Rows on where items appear
•••••
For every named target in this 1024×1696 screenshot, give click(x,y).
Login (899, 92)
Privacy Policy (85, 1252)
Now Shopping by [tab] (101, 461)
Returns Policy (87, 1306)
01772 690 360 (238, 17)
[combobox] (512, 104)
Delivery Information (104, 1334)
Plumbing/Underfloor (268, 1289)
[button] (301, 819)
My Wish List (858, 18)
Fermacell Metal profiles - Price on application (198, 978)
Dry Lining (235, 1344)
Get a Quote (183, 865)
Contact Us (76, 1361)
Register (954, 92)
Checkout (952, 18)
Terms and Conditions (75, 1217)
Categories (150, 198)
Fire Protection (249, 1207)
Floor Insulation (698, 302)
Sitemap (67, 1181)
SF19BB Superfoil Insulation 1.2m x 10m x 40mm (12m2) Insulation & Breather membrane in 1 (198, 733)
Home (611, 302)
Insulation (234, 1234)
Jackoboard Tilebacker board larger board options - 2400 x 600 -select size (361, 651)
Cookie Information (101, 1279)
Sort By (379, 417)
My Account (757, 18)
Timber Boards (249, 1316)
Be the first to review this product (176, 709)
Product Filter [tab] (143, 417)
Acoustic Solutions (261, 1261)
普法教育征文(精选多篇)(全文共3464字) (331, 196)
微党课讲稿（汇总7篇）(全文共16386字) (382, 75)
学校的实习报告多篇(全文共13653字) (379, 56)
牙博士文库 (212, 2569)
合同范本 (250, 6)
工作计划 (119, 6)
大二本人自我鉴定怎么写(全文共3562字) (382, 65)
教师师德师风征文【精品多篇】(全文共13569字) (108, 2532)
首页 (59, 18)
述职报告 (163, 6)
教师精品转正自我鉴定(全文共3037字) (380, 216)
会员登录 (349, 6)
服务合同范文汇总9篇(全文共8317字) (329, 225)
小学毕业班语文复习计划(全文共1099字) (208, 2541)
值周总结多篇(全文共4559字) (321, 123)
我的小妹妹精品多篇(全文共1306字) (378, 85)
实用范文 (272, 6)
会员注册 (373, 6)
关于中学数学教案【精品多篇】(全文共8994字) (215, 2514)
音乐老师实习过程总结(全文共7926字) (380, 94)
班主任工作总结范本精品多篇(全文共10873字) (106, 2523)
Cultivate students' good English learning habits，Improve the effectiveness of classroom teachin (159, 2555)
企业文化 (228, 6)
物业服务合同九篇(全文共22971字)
•••••
■ **Given instruction**: Copy out the rows word for word, starting at the row that contains "SF19BB Superfoil Insulation" and ending with the row that contains "学校的实习报告多篇(全文共13653字) (379, 56)", with both of those rows included.

■ **Reply**:
SF19BB Superfoil Insulation 1.2m x 10m x 40mm (12m2) Insulation & Breather membrane in 1 (198, 733)
Home (611, 302)
Insulation (234, 1234)
Jackoboard Tilebacker board larger board options - 2400 x 600 -select size (361, 651)
Cookie Information (101, 1279)
Sort By (379, 417)
My Account (757, 18)
Timber Boards (249, 1316)
Be the first to review this product (176, 709)
Product Filter [tab] (143, 417)
Acoustic Solutions (261, 1261)
普法教育征文(精选多篇)(全文共3464字) (331, 196)
微党课讲稿（汇总7篇）(全文共16386字) (382, 75)
学校的实习报告多篇(全文共13653字) (379, 56)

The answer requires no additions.